Potassium chlorate can also be produced more efficiently via electrolysis of a saturated solution of potassium chloride with inert electrodes. This procedure is known as alkali chlorate cell. A detailed procedure of the process can be found on both the Sciencemadness board as well as in other places online, like YT. Woelen's page also details this process very well.
Recrystallization of KClO3 is easy, as it is very soluble in hot water but sparingly soluble in freezing water
- Screaming jelly baby (gummy bear)
- Burning hearts
- Cockroach cremation
- Flash powder
- Chloric acid and perchloric acid synthesis
When mixed with combustible materials, even those normally slightly flammable (such as dust and lint), it will burn vigorously in combination and the fires are extremely hard to put out, as the chlorate provides the oxygen for the fire. Sulfur and red phosphorus, should be avoided in pyrotechnic compositions containing potassium chlorate, as well as any acidic salts, as these mixtures are shock and friction sensitive and prone to spontaneous deflagration (in the safety head matches, such mixture is stabilized with glue). Molten potassium chlorate will ignite any combustible material and can burn even through standard lab safety clothing.
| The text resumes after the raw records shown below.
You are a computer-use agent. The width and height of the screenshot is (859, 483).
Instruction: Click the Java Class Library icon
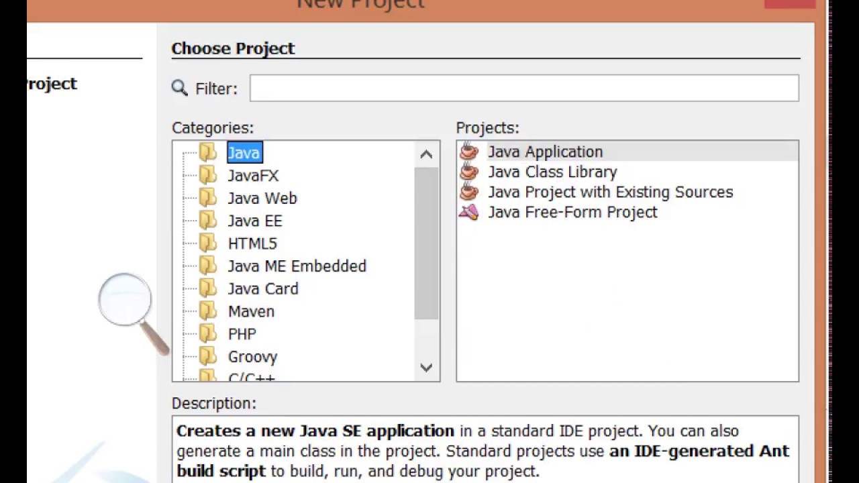tap(469, 172)
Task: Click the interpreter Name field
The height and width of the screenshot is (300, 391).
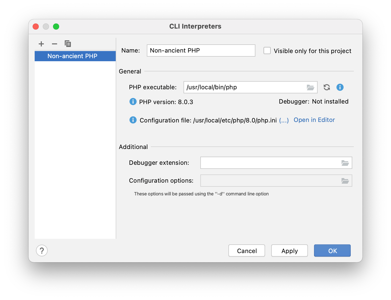Action: pos(201,51)
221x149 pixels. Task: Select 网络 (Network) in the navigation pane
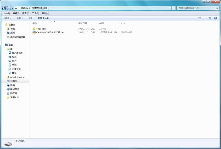click(x=12, y=85)
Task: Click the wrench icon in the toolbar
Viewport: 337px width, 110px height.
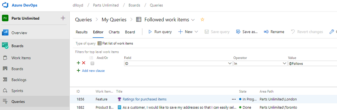Action: click(331, 32)
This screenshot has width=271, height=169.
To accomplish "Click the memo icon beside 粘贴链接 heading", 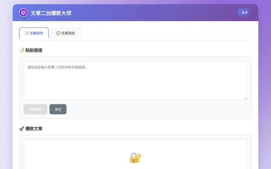I will click(x=22, y=50).
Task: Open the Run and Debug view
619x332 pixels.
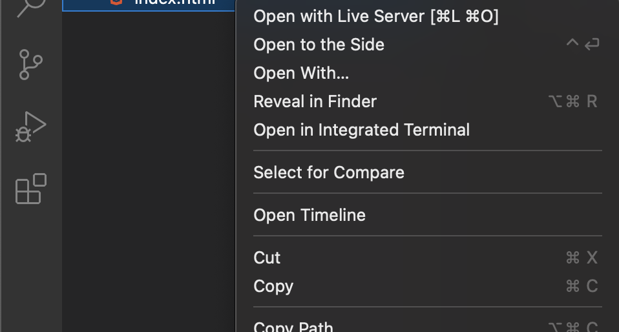Action: [x=30, y=127]
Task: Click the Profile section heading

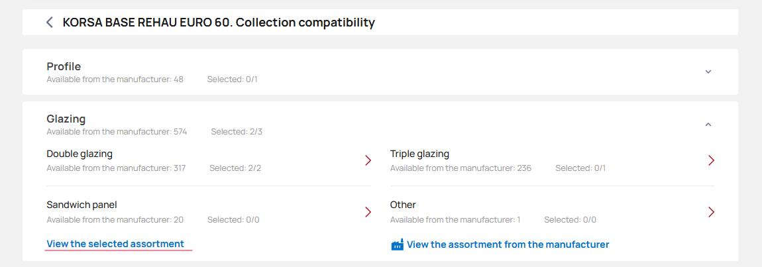Action: click(x=64, y=66)
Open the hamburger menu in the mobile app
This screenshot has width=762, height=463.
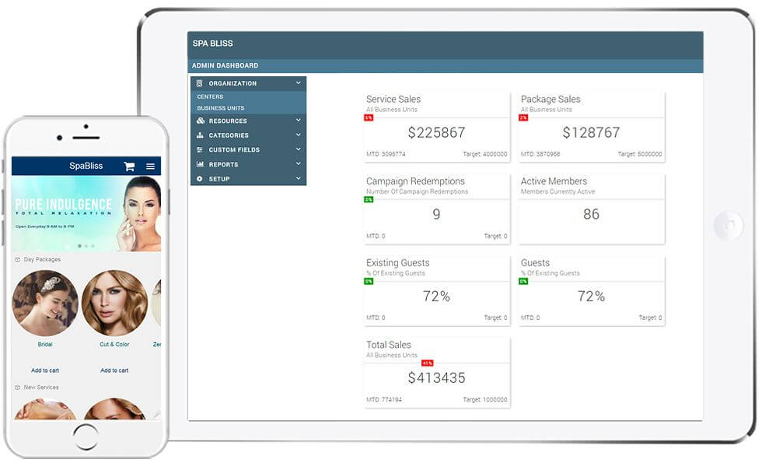150,166
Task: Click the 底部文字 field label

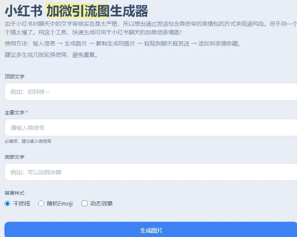Action: point(14,157)
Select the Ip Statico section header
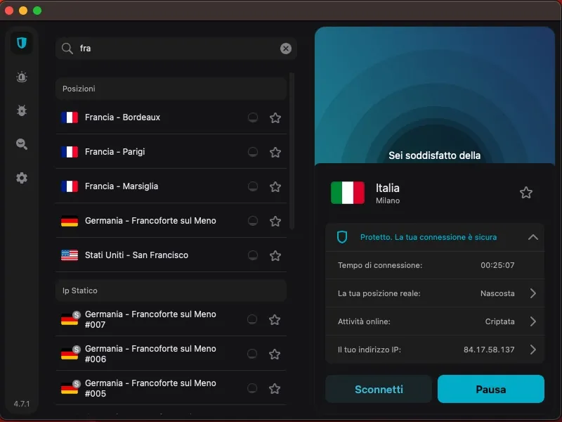562x422 pixels. (x=79, y=290)
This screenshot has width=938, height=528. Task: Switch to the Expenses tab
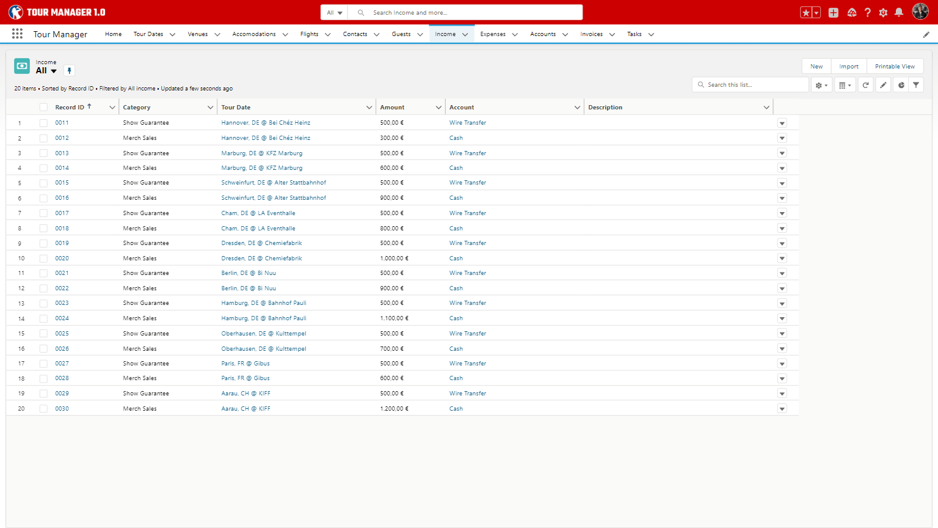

Potassium chlorate should be stored in closed containers and away from any organic sources, as well as strong acidic vapors. Since it is not hygroscopic, it is not necessary to keep it air tight.
Potassium chlorate can be neutralized with a reducing agent, such as sodium metabisulfite, sodium bisulfite, sodium sulfite or a mixture of sulfuric acid and ferrous ammonium sulfate. The resulting products should be neutralized with a base and safely poured down the drain.